Don’t take anything the cheating spouse says personally, and at the same time, don’t believe everything the cheater says.
When I was first recovering from Doug’s emotional affair, I would search the internet and read books that offered good advice. Often the advice was to do this, or not to do that.
I wanted to follow the suggestions but it was difficult because I really didn’t understand the purpose of it. I was uncomfortable following the suggestions because they went against my natural instincts.
For example, one recommendation that was difficult to follow was not to take anything the cheating spouse says personally, and at the same time, not to believe everything the cheater says.
This was hard because the cheater can become a master liar, and since most of us have always trusted what our spouse’s have told us in the past, it is natural to believe what they say now.
I touched on this a bit in a post last week, but wanted to expand on the subject a bit more today. I want to discuss what happens during the affair process (based on our own experience) so as to validate that you shouldn’t take everything the cheater says personally.
The Cheating Spouse Story
Often before an affair begins both spouses are experiencing pain because they believe that they are unloved and uncared for. They are beginning to feel hopeless because they don’t want to stay in this pain forever, but they don’t see a way out of it except to leave their marriage, which is something they don’t want to do for various reasons.
Miraculously they meet someone who is also experiencing the same pain and problems that they are. They have found someone who can validate their pain, who understands what they are experiencing and can make them feel that they are not at fault. In their minds they have found their savior.
Here is where their “story’ begins. During all the discussions that the affair couple has about their unhappy marriages, they begin to develop a “story.” This story alleviates the guilt and justifies their actions.
They magnify the negative aspects of both their marriages and their spouse while magnifying the positive attributes of the lover and the affair relationship. In essence they rewrite history.
Things that really weren’t a big problem in their marriage now get blown out of proportion and become major issues. The cheating spouses also believe that they have all told their spouses about these issues, and of course the spouse didn’t care enough do anything to make them better.
By the time their affair is exposed they have rehearsed this “story” in their heads and with each other hundreds of times and it has become ingrained in their brains.
The betrayed spouse has become suspicious that something is not right so they confront the cheating spouse about their suspicions. In many cases the cheater will deny that anything is going on, but yet they will use this opportunity to tell their “story.”

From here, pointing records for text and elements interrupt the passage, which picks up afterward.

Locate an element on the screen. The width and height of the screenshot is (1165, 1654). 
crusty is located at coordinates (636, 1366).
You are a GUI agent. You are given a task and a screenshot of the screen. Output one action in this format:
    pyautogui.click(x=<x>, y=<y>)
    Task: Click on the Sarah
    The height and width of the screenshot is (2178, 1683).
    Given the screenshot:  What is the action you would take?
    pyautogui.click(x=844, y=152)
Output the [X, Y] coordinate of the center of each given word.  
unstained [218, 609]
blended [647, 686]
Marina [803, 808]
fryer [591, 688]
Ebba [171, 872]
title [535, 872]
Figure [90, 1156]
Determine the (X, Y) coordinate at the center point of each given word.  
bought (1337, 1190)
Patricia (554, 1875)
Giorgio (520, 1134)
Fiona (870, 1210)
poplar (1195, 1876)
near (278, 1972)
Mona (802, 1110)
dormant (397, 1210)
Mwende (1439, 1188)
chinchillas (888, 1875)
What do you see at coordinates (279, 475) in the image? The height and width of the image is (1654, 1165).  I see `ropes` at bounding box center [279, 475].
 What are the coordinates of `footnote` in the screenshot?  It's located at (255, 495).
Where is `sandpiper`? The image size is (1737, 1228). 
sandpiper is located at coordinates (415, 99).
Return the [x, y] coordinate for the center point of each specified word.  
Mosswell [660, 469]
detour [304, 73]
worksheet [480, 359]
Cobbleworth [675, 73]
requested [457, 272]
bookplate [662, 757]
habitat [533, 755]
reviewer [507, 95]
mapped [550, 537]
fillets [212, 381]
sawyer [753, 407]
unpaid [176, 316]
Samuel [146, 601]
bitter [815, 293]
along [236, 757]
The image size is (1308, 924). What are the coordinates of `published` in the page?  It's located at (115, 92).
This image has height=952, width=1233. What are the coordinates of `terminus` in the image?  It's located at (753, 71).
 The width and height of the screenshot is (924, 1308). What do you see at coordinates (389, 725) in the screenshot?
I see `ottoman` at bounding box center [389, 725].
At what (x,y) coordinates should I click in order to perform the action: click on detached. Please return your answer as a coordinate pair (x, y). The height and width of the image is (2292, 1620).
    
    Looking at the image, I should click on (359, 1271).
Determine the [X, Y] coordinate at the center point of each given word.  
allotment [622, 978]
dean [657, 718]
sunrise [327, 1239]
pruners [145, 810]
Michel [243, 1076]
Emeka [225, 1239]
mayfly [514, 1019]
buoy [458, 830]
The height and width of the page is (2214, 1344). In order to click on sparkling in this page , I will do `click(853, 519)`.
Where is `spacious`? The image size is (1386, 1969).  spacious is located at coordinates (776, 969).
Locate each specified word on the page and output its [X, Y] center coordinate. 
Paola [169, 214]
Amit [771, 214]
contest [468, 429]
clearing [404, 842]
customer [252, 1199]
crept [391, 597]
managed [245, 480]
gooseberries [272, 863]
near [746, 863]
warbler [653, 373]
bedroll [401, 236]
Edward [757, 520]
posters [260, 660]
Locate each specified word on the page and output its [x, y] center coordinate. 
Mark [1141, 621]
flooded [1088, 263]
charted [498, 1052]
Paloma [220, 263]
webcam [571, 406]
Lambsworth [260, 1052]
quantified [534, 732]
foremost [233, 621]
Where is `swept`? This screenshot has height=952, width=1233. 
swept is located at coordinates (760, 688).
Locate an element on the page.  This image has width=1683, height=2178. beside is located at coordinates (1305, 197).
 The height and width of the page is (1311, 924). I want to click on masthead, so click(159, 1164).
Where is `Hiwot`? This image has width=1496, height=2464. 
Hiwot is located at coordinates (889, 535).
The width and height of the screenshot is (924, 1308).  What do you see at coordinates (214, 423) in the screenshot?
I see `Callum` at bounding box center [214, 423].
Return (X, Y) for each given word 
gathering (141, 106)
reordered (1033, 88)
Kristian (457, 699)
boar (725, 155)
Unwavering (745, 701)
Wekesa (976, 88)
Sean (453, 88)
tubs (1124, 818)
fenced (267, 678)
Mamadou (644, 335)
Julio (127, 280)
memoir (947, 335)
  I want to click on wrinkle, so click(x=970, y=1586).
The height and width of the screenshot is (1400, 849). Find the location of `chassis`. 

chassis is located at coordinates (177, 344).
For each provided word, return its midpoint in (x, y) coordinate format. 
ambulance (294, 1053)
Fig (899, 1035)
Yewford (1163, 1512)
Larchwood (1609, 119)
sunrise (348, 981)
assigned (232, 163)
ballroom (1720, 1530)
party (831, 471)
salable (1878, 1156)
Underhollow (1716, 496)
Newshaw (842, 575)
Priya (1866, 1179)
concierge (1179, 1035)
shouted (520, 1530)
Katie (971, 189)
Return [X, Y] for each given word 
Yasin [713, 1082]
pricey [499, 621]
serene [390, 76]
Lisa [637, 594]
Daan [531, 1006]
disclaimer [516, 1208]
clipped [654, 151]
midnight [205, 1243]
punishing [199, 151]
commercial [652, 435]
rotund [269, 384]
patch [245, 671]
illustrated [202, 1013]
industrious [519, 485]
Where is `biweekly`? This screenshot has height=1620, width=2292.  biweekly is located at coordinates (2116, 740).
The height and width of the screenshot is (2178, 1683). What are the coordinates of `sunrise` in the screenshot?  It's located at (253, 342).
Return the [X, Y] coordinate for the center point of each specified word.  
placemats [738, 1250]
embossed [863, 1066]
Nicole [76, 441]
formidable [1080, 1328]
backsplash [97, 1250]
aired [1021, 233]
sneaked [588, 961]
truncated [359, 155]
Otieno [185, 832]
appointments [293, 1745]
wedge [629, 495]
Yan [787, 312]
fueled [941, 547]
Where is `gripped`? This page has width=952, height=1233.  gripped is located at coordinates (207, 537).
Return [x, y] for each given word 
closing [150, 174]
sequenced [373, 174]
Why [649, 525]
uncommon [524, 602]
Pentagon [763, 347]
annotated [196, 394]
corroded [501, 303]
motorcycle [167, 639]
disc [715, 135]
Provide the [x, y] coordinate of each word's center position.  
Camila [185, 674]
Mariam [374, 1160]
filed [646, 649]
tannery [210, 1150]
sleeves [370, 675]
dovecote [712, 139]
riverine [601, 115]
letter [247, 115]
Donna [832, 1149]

They begin to articulate with such confidence and persuasion all of the things that they have been unhappy about during their entire marriage. All of this unhappiness is centered on the betrayed spouse and the marriage.
The betrayed spouse is blindsided by all of this because the cheating spouse has never brought these issues up before with so much conviction and detail.
In our case I heard the words “I love you, but I am not in love with you.” “We have grown apart.” “We are coexisting, and living as roommates.” “We have nothing in common and don’t spend any time together anymore.” “I was always the low man on the totem pole.” I was in complete shock because Doug was not very good at expressing his feelings to me, so for him to express it so earnestly made me truly believe his story.
I am not saying that a portion of his story was not true. I had some of the same feelings, but it was the way he presented them to me. It was so one sided and magnified.
When he finished his story I wondered if he was ever happy in our marriage. Why did we have children? Why did we even get married in the first place?
Our problems were created together – one issue causing another until it snowballed out of control. To look at it from the perspective of what he had told me was completely inaccurate and unfair.
Listen to What the Cheater is Saying
After thinking about the previous example, I hope that you can understand why you shouldn’t take everything personally. However, you should listen to what the cheater is saying. Really listen. This may be an opportunity to validate their feelings and express how you feel in return.
I don’t mean by defending yourself or trying to tell your spouse what they did wrong, but to communicate that you feel the same way. For instance you could say: “It upsets me that we have become like roommates. I miss spending time doing the things we used to do. What can we do to make it better?”
When they say they love you but are not in love with you, tell them you understand how they may feel this way, and you might ask them: “What do you need to make you feel loved? Just what is love to you?” Use what they say as an opportunity to explore what is happening in your relationship.
This is your chance to do what the affair partner (AP) has done. The AP has made your spouse feel loved and cared for by listening to their feelings and telling them how he/she feels some of the same feelings.
Taking things personally after the affair can really stop any effort that is made to improve a marriage, but looking at their story objectively can help to pull the cheating spouse away from their story and towards a better relationship.